Het totaal van de kasmutaties van de suppletoire begroting Prinsjesdag van artikel 13 bedraagt € 24,9 miljoen. Het verplichtingenbudget wordt in 2023 met € 25,5 miljoen naar boven bijgesteld en de verwachte ontvangsten met € 3,7 miljoen. Hieronder worden de belangrijkste mutaties toegelicht.

Inkomensoverdrachten

De raming van het budget voor de Remigratiewet is met € 0,8 miljoen naar boven aangepast op basis van de uitvoeringsinformatie. Dit komt doordat de gemiddelde uitkeringshoogte bij alle regelingen is gestegen.

Opdrachten

  • Er wordt € 2,0 miljoen toegevoegd aan het budget voor Impuls Startbanen uit het bestedingsplan statushouders en werk.

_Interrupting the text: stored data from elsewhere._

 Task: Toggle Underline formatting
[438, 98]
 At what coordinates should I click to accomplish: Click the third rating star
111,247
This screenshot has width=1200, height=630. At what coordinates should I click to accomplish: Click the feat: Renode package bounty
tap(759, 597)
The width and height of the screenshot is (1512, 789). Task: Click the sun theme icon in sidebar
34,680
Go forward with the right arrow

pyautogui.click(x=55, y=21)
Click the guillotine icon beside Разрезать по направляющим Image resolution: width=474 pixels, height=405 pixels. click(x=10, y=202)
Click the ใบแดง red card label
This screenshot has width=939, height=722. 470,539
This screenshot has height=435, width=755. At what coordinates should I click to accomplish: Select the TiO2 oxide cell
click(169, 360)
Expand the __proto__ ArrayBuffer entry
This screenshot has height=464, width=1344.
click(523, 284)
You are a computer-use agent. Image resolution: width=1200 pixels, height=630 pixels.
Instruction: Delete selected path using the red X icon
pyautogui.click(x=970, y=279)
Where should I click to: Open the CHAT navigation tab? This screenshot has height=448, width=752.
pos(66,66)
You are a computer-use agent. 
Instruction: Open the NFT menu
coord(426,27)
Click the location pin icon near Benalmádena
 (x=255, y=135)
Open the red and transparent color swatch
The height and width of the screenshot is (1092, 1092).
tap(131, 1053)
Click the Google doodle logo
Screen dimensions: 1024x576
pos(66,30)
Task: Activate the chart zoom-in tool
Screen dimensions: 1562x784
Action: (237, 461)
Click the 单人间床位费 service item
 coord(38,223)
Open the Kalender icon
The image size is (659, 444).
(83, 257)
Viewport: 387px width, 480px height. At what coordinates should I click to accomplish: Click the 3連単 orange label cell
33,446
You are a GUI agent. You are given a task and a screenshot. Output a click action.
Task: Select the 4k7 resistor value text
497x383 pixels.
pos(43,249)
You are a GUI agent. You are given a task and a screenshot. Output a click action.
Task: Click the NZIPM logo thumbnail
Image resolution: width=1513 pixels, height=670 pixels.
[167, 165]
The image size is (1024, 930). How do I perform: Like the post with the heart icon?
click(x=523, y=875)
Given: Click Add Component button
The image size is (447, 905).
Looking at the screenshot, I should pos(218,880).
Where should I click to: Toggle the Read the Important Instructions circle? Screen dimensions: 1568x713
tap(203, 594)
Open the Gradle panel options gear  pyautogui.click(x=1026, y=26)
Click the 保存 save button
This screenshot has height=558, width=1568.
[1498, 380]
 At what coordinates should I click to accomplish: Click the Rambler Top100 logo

  • Daarnaast zijn er herschikkingen tussen Opdrachten en Subsidies van € 0,8 miljoen.

Bijdrage aan zbo's en rwt's

Via de loon- en prijsbijstelling van 2023 is er € 1,8 miljoen aan budget voor de COA-begroting 2023 toegevoegd.

Bijdrage agentschappen

Via de loon- en prijsbijstelling van 2023 is er € 1,4 miljoen aan budget voor de DUO-begroting 2023 toegevoegd.

Bijdrage medeoverheden

  • Het budget voor de maatschappelijke begeleiding is verhoogd met € 5,3 miljoen. Dit betreft een nacalculatie vanwege meer trajecten dan oorsponkelijk begroot.

  • Via de loon- en prijsbijstelling van 2023 is er € 0,9 miljoen aan budget voor de begroting 2023 toegevoegd voor de specifieke uitkering onderwijsroute.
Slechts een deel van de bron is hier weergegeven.